TASK DESCRIPTION
Report each line of the entries that includes "This" by copying it.

(Saved data entries)
★ ★ ★
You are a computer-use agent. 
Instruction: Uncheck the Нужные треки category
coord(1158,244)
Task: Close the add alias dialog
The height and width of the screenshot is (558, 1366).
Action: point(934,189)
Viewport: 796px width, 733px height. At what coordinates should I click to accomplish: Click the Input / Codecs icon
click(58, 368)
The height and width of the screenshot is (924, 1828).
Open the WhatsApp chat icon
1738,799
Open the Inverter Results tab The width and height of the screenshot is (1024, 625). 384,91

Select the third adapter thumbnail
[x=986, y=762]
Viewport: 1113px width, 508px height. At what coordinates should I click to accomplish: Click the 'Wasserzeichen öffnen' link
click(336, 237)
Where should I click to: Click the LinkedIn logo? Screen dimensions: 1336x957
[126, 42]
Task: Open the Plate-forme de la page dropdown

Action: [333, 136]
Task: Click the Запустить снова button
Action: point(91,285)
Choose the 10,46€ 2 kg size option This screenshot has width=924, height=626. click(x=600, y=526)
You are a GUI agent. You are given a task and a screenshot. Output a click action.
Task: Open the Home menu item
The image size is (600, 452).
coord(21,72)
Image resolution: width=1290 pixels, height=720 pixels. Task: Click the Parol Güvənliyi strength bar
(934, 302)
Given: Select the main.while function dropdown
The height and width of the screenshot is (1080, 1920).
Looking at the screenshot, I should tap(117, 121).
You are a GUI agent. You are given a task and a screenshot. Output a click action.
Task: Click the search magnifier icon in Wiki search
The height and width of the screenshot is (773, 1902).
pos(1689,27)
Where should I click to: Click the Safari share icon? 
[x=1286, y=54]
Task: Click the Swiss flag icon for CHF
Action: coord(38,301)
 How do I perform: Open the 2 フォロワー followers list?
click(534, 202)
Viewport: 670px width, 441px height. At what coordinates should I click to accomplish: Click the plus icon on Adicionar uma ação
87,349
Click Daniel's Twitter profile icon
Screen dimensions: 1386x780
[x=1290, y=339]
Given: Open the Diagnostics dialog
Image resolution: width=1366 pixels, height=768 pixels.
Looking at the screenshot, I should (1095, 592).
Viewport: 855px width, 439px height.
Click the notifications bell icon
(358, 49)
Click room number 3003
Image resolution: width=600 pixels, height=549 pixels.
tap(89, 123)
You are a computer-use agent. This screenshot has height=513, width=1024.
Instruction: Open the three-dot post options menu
★ ★ ★
RESULT BELOW
Choose the 10,46€ 2 kg size option This screenshot has width=924, height=626. click(x=600, y=526)
You are a computer-use agent. This screenshot has height=513, width=1024.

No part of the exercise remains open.